Comparing the master layouts with the Ming Pao’s plans exposed earlier, the layout arrangement and the area of the MCIQ were different. The departure and arrival halls on basement 2 and 3 respectively involve larger areas in FactWire’s master layouts. 

Contrary to the detention area or detention quarters found on both levels of the plans exposed earlier, the master layout of basement 2 does not label rooms or areas for detention purposes. The spot originally outlined for ‘detention area’ on basement 3 of the Ming Pao’s plans is replaced by ‘staff canteen’ in the master layout. Three rooms with smaller areas and to be installed with washrooms are outlined for ‘border control detention’ purposes.

Industry sources involved in the XRL construction confirmed with FactWire that the construction at the MCIQ began in September last year, and construction of the interior partition walls on both levels were conducted according to the master layouts. The construction is almost completed, with door plates installed in some rooms.

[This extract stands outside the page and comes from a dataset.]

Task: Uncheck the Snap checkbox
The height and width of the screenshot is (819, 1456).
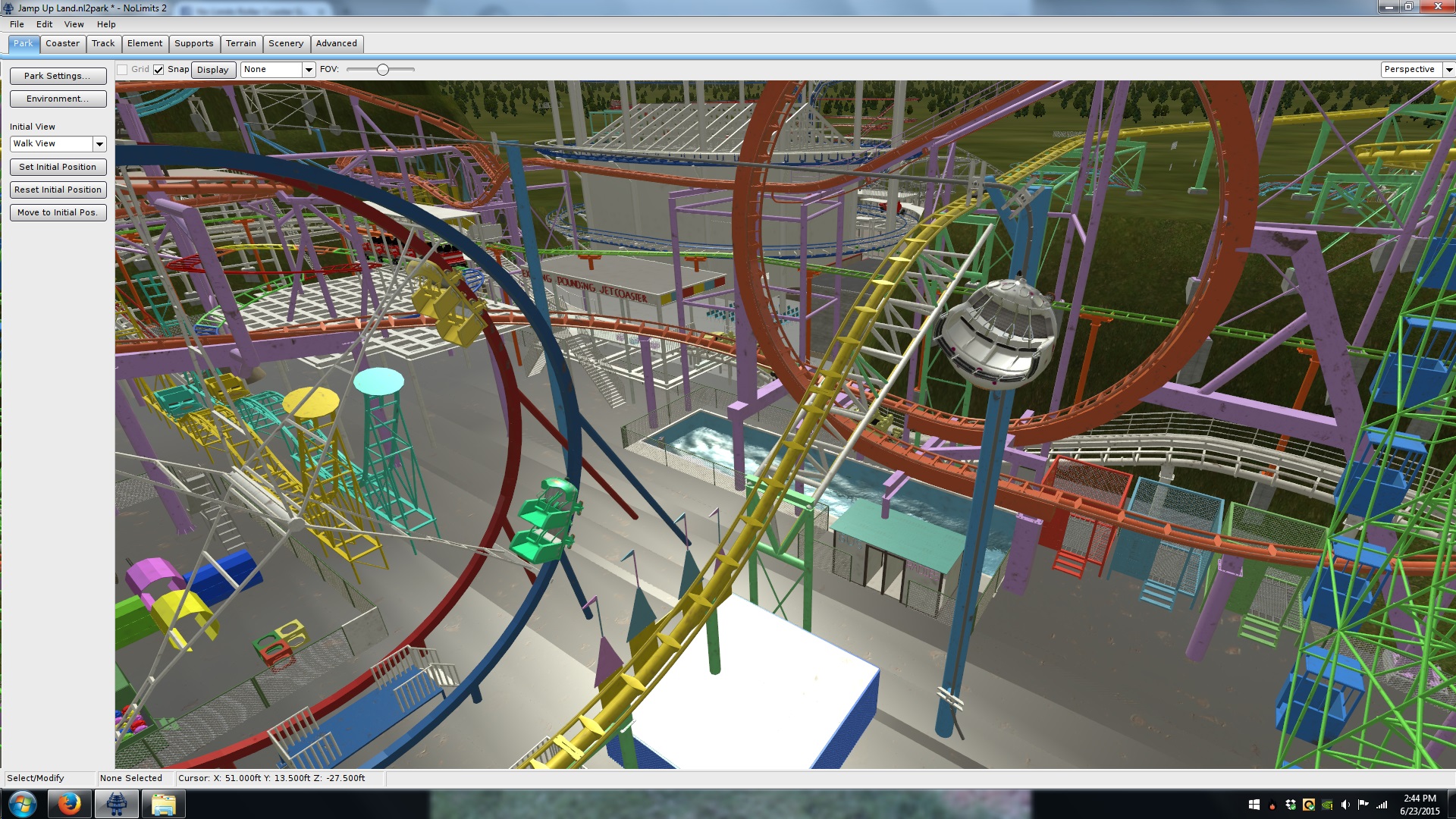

Fire service systems have to be installed and readied for inspection by the Fire Services Department before October. 

FactWire also obtained another document which reveals that local authorities received the official logos and scales of China Customs and China Inspection and Quarantine respectively, with a note stating that ‘only the red clouded amendments are relevant’ and that the ‘exact color of each logo shall be submitted for approval and agreement with relevant government department’. 

The Transport and Housing Bureau (THB) and Highways Department repeatedly submitted papers to LegCo’s subcommittee on matters relating to railways to report progress on the XRL. The submissions included brief reports on the construction progress of the MCIQ. 

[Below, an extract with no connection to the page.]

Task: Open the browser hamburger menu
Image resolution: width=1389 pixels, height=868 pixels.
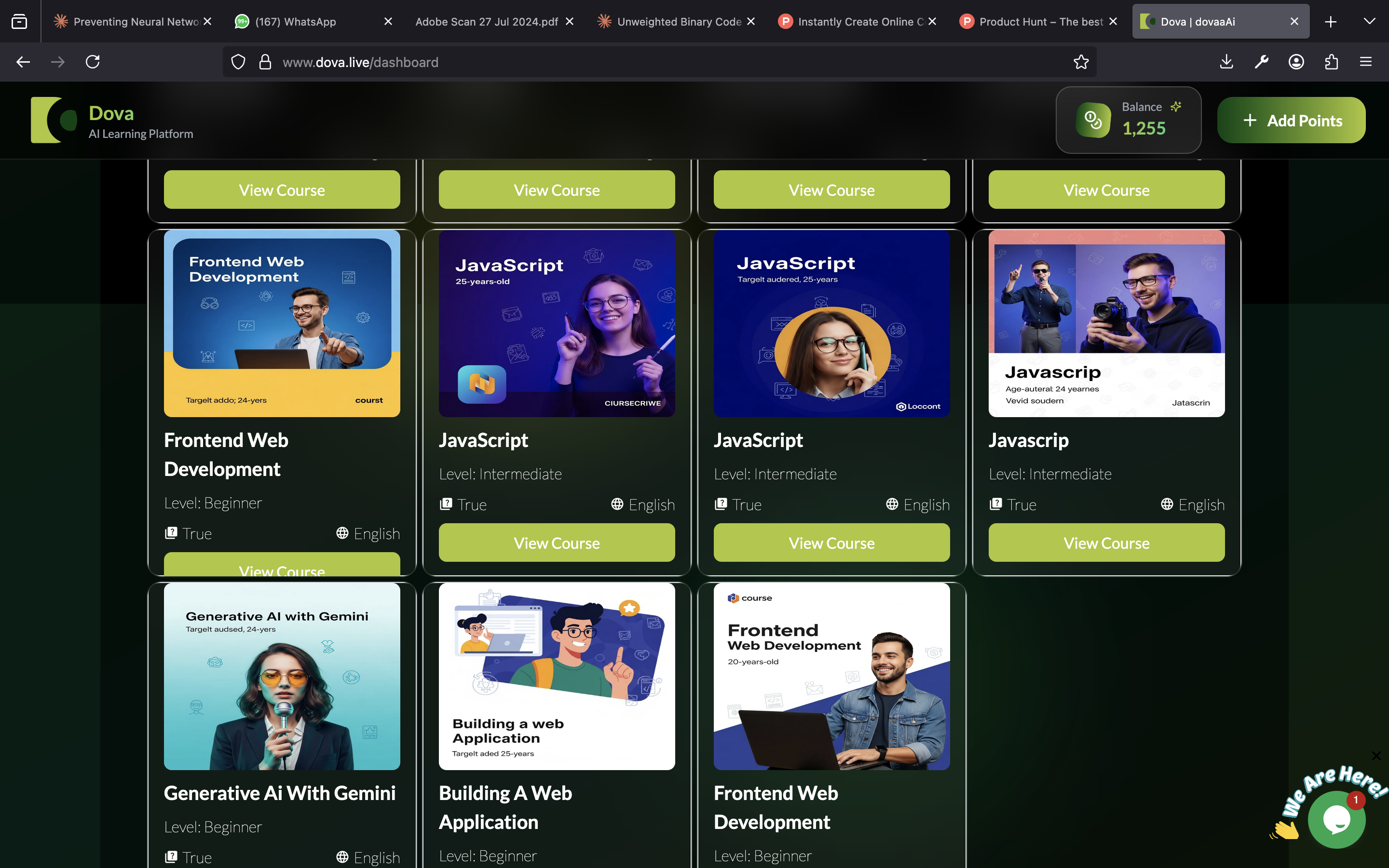Action: (x=1365, y=62)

A LegCo paper submitted in September 2016 for the period ending 30 June 2016 states that ‘the construction of the MCIQ at the West Kowloon Terminus has progressively commenced. The Highways Department and its Monitoring and Verification Consultant will continue to closely monitor the progress of the construction’. The time matches with the information provided by the master layouts, which state that ‘the mainland authorities have confirmed the following during a work meeting on 7 June 2016’. 

A LegCo paper submitted in December last year for the period ending 30 September 2016 states that ‘internal wall construction has commenced in strategic areas of the Mainland Customs, Immigration and Quarantine (MCIQ), with approximately 42% of about 4,500m of internal walls completed’.  

A LegCo paper submitted last month for the period ending 31 December 2016 states that ‘internal wall construction in the MCIQ areas at levels B2 and B3 was approximately 89% complete. The finished rooms are progressively being handed over for the Architectural Builder’s Works and Finishes’.

FactWire made enquiries to the Department of Justice (DOJ), THB, Security Bureau, Constitutional and Mainland Affairs Bureau (CMAB) as well as MTR Corp on the negotiation statuses with the mainland authorities on MCIQ issues as well as law enforcement matters within. A spokesperson of the Security Bureau replied that the DOJ has been following legal issues concerning co-location arrangements, while the THB is responsible for matters concerning layouts, and directed the questions to the two departments. 

The CMAB responded stating that there are no replies. A DOJ spokesperson replied that ‘because the co-location arrangements involved complicated questions concerning the law and operations’, the DOJ, THB, Security Bureau and CMAB are still negotiating with relevant mainland authorities on the issues. 

No responses have been received from the THB and MTR Corp so far. 

In response to the layout plans leaked by Ming Pao on Monday, the Transport and Housing Bureau (THB) replied that the plans were not the most updated versions.  It stated that the issue of Hong Kong jurisdiction regarding the co-location arrangements are still under negotiation with the mainland authorities.